Reputation: 39
In scala/spark code I have 1 Dataframe which contains some rows:
col1 col2
Abc someValue1
xyz someValue2
lmn someValue3
zmn someValue4
pqr someValue5
cda someValue6
And i have a variable of ArrayBuffer[String]
which contains [xyz,pqr,abc]
;
I want to filter given dataframe based on given values in arraybuffer at col1.
In SQL it would be like:
select * from tableXyz where col1 in("xyz","pqr","abc");
Upvotes: 2
Views: 3453
Reputation: 1525
Assuming you have your dataframe:
val df = sc.parallelize(Seq(("abc","someValue1"),
("xyz","someValue2"),
("lmn","someValue3"),
("zmn","someValue4"),
("pqr","someValue5"),
("cda","someValue6")))
.toDF("col1","col2")
+----+----------+
|col1| col2|
+----+----------+
| abc|someValue1|
| xyz|someValue2|
| lmn|someValue3|
| zmn|someValue4|
| pqr|someValue5|
| cda|someValue6|
+----+----------+
Then you can define an UDF to filter the dataframe based on array's values:
val array = ArrayBuffer[String]("xyz","pqr","abc")

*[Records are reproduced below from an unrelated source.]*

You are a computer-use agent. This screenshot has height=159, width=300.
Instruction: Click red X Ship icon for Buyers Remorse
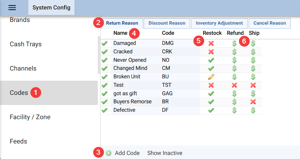tap(253, 102)
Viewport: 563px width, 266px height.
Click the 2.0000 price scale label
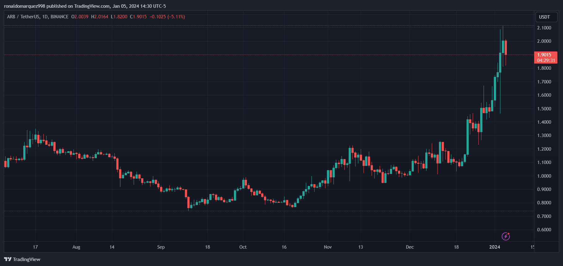coord(544,41)
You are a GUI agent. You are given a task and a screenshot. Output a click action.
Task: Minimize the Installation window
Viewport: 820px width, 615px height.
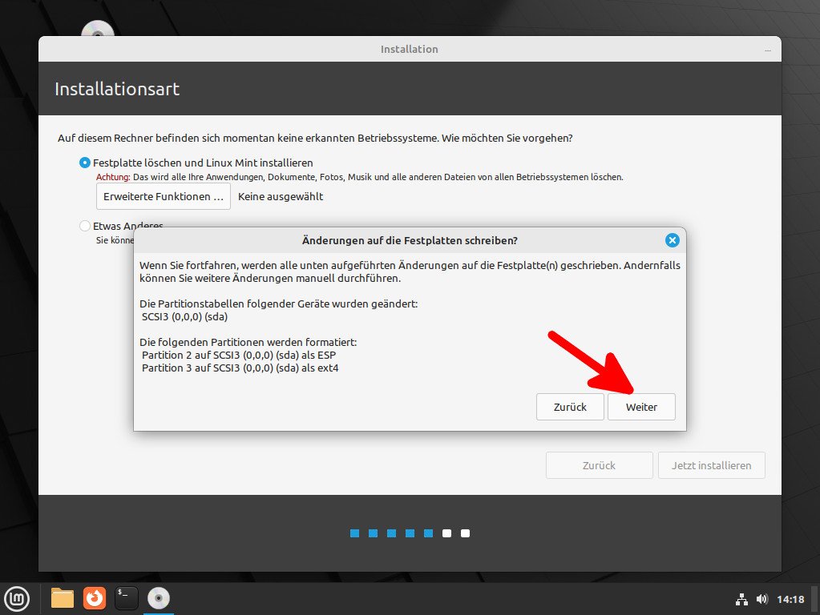[770, 49]
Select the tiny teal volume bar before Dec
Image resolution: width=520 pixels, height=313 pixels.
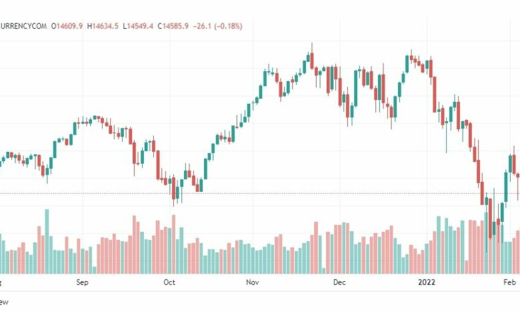pos(324,271)
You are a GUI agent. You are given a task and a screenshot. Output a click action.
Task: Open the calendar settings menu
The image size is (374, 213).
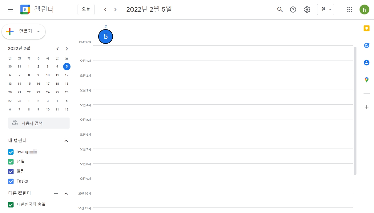click(307, 10)
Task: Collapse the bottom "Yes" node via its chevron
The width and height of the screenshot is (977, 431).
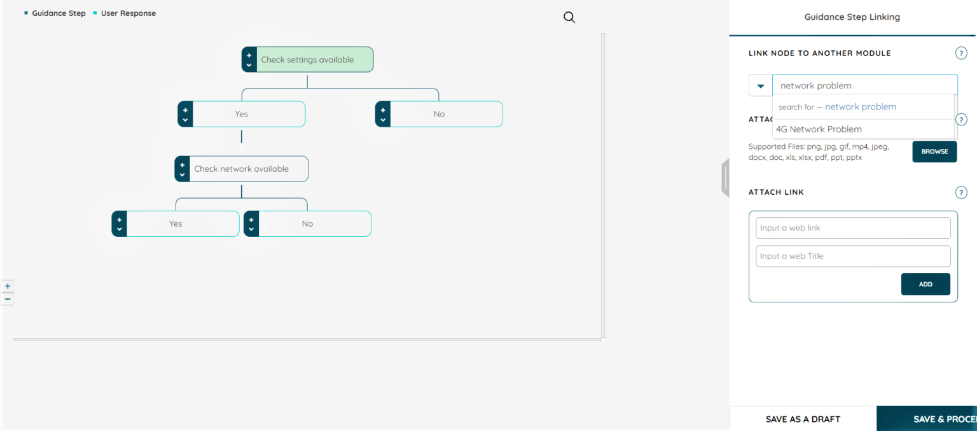Action: [119, 228]
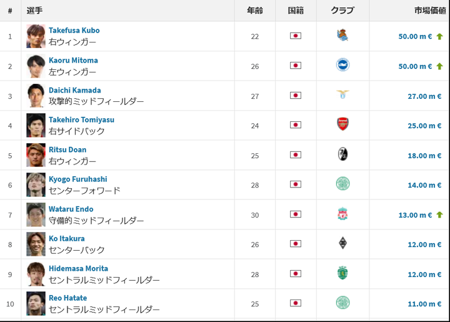Click the Freiburg club crest icon

[x=343, y=154]
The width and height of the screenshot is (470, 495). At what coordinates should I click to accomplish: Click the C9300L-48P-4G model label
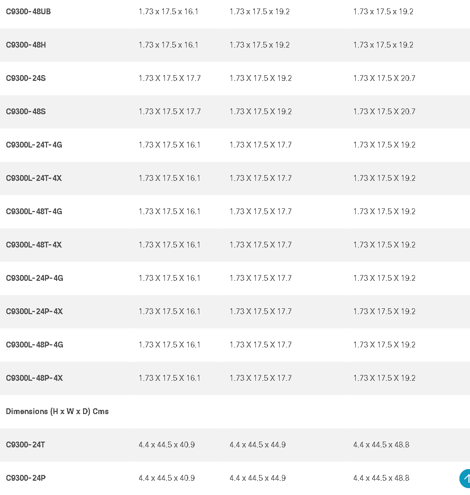pos(34,345)
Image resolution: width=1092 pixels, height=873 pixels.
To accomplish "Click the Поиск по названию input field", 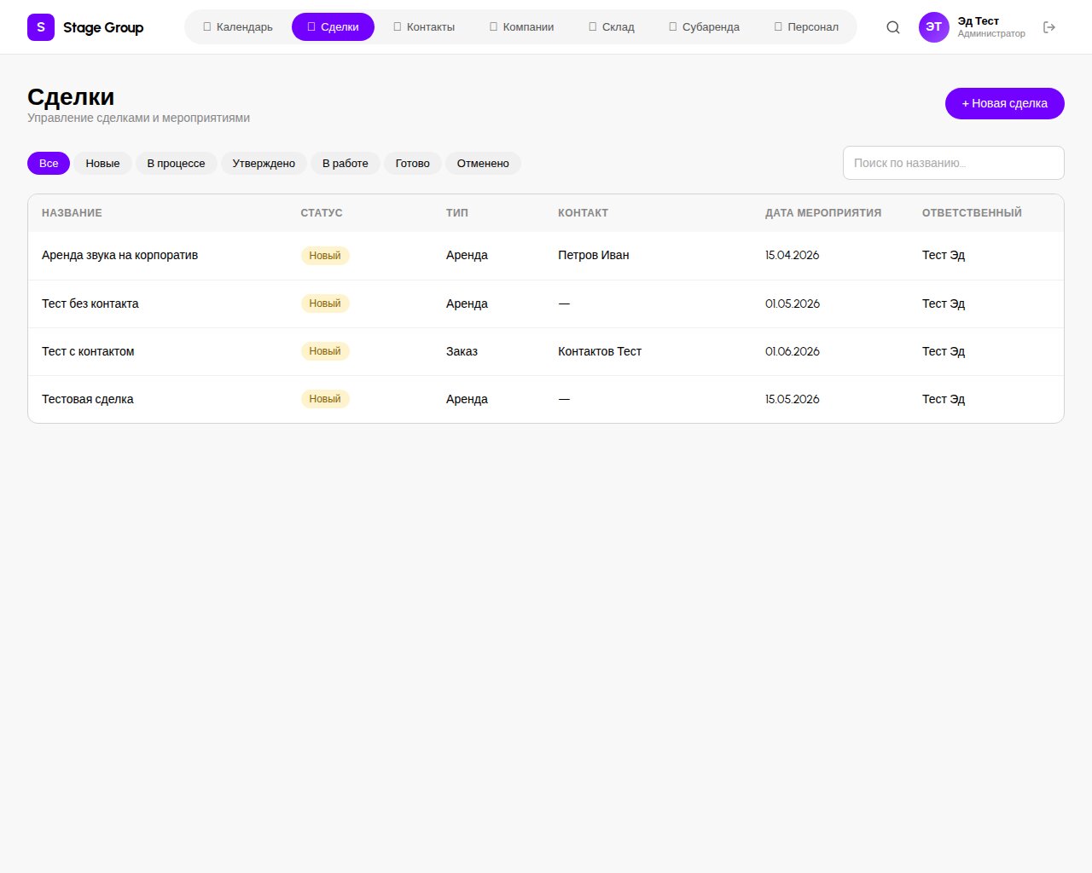I will [953, 163].
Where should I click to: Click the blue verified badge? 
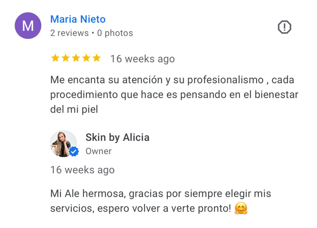tap(74, 151)
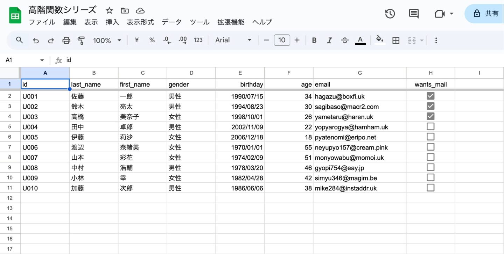Open the name box dropdown next to A1

(42, 60)
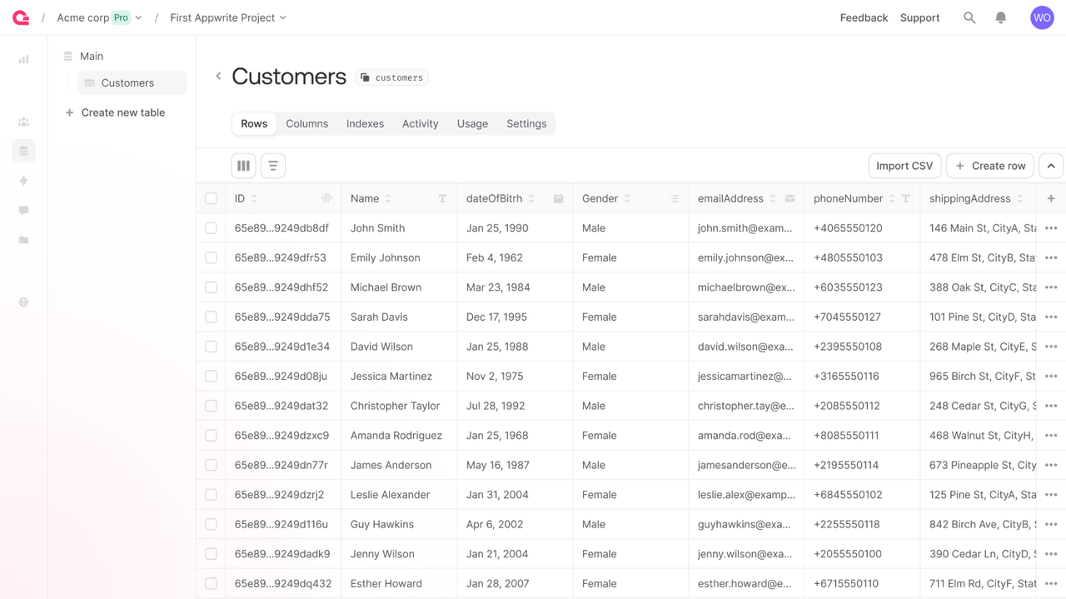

val function: (String => Boolean) = (arg: String) => array.contains(arg)
val udfFiltering = udf(function)
val filtered = df.filter(udfFiltering(col("col1")))
filtered.show()
+----+----------+
|col1| col2|
+----+----------+
| abc|someValue1|
| xyz|someValue2|
| pqr|someValue5|
+----+----------+
Alternately you can register your dataframe and sql-query it by SQLContext:
var elements = ""
array.foreach { el => elements += "\"" + el + "\"" + "," }
elements = elements.dropRight(1)
val query = "select * from tableXyz where col1 in(" + elements + ")"
df.registerTempTable("tableXyz")
val filtered = sqlContext.sql(query)
filtered.show()
+----+----------+
|col1| col2|
+----+----------+
| abc|someValue1|
| xyz|someValue2|
| pqr|someValue5|
+----+----------+
Upvotes: 1